Vedantham reported significantly greater improvement in post-thrombotic syndrome (PTS) severity following deep vein thrombosis (DVT) when treated with endovascular therapy (iliac-vein stent placement and enhanced antithrombotic therapy) plus standard PTS care compared with standard PTS care alone.
C-TRACT enrolled 225 patients with moderate to severe PTS at 29 institutions and was led by researchers from multiple specialties, including interventional radiology (IR). Patients were randomly assigned to one of two treatment groups—the active treatment group which received blood-thinning drugs, compression treatment (such as stockings), along with placement of stents in blocked veins that drain blood from the leg by physicians who were mostly interventional radiologists, and a control group that received blood-thinning drugs and compression treatment without stenting.
The trial found that patients in the stent treatment arm showed significantly greater improvement in their PTS severity than the control arm patients, and that this resulted in noted improvement in their self-reported quality of life through six months. Initially, 93% patients were classified as having “severe”, assessed using Venous Clinical Severity Score (VCSS) at six months, whereas only 40% of patients in the stent treatment arm had severe disease. Through six months, bleeding was more common in the endovascular-therapy group than in the no-endovascular-therapy group.
During a roundtable hosted at SIR 2026, Vedantham spoke to the significance of the C-TRACT results: “This study suggests that even severe PTS is, in fact, a treatable condition in many patients,” said Vedantham. “The findings of this study confirm the results found in smaller randomised trials that were performed in other countries, and really, the unprecedented rigour and size associated with this large NIH-sponsored study support the application of the findings to real-world clinical practice.
“We think that good patient selection and post-stenting management are going to optimise patient benefit, enable us to select the right patients and minimise bleeding from the anti-clotting medications,” Vedantham continued. “Thinking about the impact of this study going forward, I believe we have provided new hope for patients that have this condition in the sense that now we have a treatment that has been proven to be effective.

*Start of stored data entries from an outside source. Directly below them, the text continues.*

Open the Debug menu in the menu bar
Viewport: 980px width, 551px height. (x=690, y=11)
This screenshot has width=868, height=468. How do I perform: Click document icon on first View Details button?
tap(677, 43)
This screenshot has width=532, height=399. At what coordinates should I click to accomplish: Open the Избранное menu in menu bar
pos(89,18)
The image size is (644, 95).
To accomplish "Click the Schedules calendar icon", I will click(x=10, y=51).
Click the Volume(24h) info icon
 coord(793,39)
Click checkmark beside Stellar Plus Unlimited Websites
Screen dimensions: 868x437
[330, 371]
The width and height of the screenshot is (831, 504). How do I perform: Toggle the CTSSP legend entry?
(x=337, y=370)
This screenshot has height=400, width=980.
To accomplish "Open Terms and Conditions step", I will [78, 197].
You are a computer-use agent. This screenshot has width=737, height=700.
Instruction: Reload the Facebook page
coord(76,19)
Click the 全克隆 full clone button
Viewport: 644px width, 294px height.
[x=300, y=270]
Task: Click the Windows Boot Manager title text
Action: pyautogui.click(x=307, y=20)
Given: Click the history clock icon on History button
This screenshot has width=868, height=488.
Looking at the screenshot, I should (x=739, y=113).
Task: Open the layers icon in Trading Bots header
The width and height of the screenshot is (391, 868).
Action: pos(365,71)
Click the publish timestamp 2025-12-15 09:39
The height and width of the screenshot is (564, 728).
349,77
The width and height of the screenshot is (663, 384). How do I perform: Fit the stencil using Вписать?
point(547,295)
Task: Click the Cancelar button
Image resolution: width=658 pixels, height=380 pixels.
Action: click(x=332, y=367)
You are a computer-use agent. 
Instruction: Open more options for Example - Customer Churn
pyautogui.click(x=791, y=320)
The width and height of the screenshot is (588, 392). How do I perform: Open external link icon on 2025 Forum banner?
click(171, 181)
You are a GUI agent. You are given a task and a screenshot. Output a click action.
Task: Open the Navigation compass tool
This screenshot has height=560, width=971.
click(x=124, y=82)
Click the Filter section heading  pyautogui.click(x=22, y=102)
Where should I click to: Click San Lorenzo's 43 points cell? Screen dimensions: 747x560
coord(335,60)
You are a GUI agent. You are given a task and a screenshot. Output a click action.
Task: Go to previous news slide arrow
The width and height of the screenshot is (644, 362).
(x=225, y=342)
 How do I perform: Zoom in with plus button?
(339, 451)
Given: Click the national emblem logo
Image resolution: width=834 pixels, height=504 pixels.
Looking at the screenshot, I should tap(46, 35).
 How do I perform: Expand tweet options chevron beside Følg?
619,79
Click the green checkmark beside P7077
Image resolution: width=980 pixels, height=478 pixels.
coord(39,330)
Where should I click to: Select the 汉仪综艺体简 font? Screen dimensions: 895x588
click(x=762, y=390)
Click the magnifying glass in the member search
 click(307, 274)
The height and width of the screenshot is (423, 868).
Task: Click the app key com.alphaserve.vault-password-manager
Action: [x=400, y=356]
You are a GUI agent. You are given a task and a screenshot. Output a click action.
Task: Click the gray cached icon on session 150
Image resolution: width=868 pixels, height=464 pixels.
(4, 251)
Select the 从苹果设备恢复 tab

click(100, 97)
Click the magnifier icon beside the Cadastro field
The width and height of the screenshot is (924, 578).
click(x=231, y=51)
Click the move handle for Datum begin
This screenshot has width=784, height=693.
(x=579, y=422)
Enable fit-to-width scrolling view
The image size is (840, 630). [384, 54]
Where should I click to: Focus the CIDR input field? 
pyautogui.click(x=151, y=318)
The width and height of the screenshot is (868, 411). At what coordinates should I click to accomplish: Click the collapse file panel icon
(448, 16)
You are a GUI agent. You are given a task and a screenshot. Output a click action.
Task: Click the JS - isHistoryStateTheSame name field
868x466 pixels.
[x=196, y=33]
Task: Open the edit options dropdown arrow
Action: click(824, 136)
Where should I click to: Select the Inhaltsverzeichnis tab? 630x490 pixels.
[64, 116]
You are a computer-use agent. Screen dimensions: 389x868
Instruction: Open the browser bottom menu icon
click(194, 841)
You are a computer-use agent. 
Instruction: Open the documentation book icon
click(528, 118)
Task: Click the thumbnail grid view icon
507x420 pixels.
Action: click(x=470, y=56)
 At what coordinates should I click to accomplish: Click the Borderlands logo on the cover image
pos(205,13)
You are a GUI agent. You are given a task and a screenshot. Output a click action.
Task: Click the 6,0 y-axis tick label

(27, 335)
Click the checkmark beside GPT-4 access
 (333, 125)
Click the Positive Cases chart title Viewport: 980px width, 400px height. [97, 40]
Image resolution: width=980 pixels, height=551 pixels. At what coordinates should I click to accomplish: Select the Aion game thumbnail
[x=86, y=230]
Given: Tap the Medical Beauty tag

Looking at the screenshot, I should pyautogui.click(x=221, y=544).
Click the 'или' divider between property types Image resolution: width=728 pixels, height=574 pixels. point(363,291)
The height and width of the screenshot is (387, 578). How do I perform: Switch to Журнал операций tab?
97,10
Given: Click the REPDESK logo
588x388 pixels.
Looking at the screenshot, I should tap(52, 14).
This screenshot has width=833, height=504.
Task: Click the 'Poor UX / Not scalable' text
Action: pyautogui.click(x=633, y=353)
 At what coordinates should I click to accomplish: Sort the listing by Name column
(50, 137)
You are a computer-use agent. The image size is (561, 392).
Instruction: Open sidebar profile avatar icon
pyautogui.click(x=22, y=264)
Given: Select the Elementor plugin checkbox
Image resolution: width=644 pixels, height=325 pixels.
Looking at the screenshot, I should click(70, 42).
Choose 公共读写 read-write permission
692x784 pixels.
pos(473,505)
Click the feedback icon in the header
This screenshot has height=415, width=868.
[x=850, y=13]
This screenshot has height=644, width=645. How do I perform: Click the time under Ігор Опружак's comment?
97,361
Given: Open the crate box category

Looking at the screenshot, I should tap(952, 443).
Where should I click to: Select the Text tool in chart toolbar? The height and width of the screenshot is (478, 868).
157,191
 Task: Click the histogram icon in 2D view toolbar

“Standard treatments such as anticoagulation and compression are important, but for many patients, such treatments are not enough to improve leg symptoms and enable patients to function normally in their daily lives,” said Vedantham. “C-TRACT shows that patients with moderate-to-severe PTS and large vein blockage could benefit greatly from endovascular stent treatment, so patients should consult with an interventional radiologist for proper evaluation and management.”
Vedantham stated that these results “usher in a new era” in which patient symptoms and quality of life reports are “no longer ignored”.